**Exercise**
Edit the records below by replacing "sidebar" with "side panel" wherever it occurs. Write the records out again with no other change.

**The input**
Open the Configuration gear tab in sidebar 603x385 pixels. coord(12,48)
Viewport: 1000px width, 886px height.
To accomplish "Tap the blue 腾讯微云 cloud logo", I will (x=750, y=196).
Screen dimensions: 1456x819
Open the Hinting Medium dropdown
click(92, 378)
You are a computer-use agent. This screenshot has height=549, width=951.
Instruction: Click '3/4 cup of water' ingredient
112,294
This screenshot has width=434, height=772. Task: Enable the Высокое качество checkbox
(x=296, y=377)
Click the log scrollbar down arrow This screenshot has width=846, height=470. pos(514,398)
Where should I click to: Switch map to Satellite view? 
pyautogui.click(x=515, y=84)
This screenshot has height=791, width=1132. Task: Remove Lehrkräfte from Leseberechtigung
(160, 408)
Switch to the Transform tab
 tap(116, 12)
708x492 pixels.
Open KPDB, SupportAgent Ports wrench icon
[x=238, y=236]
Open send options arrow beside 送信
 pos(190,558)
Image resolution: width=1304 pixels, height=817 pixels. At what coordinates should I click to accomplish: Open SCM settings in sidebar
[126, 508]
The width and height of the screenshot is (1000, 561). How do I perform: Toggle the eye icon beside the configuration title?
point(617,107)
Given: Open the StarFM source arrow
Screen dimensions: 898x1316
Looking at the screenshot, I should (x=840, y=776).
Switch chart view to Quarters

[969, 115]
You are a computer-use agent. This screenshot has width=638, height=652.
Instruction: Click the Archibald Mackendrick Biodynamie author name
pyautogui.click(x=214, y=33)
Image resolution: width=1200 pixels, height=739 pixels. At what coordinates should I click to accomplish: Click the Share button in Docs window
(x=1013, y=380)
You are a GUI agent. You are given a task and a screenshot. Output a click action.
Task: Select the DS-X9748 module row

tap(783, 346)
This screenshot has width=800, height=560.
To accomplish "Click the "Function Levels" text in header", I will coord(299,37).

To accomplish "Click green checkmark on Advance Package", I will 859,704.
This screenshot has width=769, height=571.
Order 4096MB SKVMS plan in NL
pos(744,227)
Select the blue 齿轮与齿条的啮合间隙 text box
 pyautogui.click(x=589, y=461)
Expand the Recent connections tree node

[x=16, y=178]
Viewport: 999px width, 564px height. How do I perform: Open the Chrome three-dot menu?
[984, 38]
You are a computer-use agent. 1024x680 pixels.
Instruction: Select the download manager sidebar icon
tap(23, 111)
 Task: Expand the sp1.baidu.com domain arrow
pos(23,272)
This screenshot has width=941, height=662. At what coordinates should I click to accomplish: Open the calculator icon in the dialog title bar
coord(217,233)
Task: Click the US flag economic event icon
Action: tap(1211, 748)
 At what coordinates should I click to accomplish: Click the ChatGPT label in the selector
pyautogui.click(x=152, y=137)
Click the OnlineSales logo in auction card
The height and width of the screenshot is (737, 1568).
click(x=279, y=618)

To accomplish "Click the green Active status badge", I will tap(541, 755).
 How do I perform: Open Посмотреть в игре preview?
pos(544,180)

**Answer below**
Open the Configuration gear tab in side panel 603x385 pixels. coord(12,48)
Viewport: 1000px width, 886px height.
To accomplish "Tap the blue 腾讯微云 cloud logo", I will (x=750, y=196).
Screen dimensions: 1456x819
Open the Hinting Medium dropdown
click(92, 378)
You are a computer-use agent. This screenshot has height=549, width=951.
Instruction: Click '3/4 cup of water' ingredient
112,294
This screenshot has width=434, height=772. Task: Enable the Высокое качество checkbox
(x=296, y=377)
Click the log scrollbar down arrow This screenshot has width=846, height=470. pos(514,398)
Where should I click to: Switch map to Satellite view? 
pyautogui.click(x=515, y=84)
This screenshot has height=791, width=1132. Task: Remove Lehrkräfte from Leseberechtigung
(160, 408)
Switch to the Transform tab
 tap(116, 12)
708x492 pixels.
Open KPDB, SupportAgent Ports wrench icon
[x=238, y=236]
Open send options arrow beside 送信
 pos(190,558)
Image resolution: width=1304 pixels, height=817 pixels. At what coordinates should I click to accomplish: Open SCM settings in side panel
[126, 508]
The width and height of the screenshot is (1000, 561). How do I perform: Toggle the eye icon beside the configuration title?
point(617,107)
Given: Open the StarFM source arrow
Screen dimensions: 898x1316
Looking at the screenshot, I should (x=840, y=776).
Switch chart view to Quarters

[969, 115]
You are a computer-use agent. This screenshot has width=638, height=652.
Instruction: Click the Archibald Mackendrick Biodynamie author name
pyautogui.click(x=214, y=33)
Image resolution: width=1200 pixels, height=739 pixels. At what coordinates should I click to accomplish: Click the Share button in Docs window
(x=1013, y=380)
You are a GUI agent. You are given a task and a screenshot. Output a click action.
Task: Select the DS-X9748 module row

tap(783, 346)
This screenshot has width=800, height=560.
To accomplish "Click the "Function Levels" text in header", I will coord(299,37).

To accomplish "Click green checkmark on Advance Package", I will 859,704.
This screenshot has width=769, height=571.
Order 4096MB SKVMS plan in NL
pos(744,227)
Select the blue 齿轮与齿条的啮合间隙 text box
 pyautogui.click(x=589, y=461)
Expand the Recent connections tree node

[x=16, y=178]
Viewport: 999px width, 564px height. How do I perform: Open the Chrome three-dot menu?
[984, 38]
You are a computer-use agent. 1024x680 pixels.
Instruction: Select the download manager side panel icon
tap(23, 111)
 Task: Expand the sp1.baidu.com domain arrow
pos(23,272)
This screenshot has width=941, height=662. At what coordinates should I click to accomplish: Open the calculator icon in the dialog title bar
coord(217,233)
Task: Click the US flag economic event icon
Action: tap(1211, 748)
 At what coordinates should I click to accomplish: Click the ChatGPT label in the selector
pyautogui.click(x=152, y=137)
Click the OnlineSales logo in auction card
The height and width of the screenshot is (737, 1568).
click(x=279, y=618)

To accomplish "Click the green Active status badge", I will tap(541, 755).
 How do I perform: Open Посмотреть в игре preview?
pos(544,180)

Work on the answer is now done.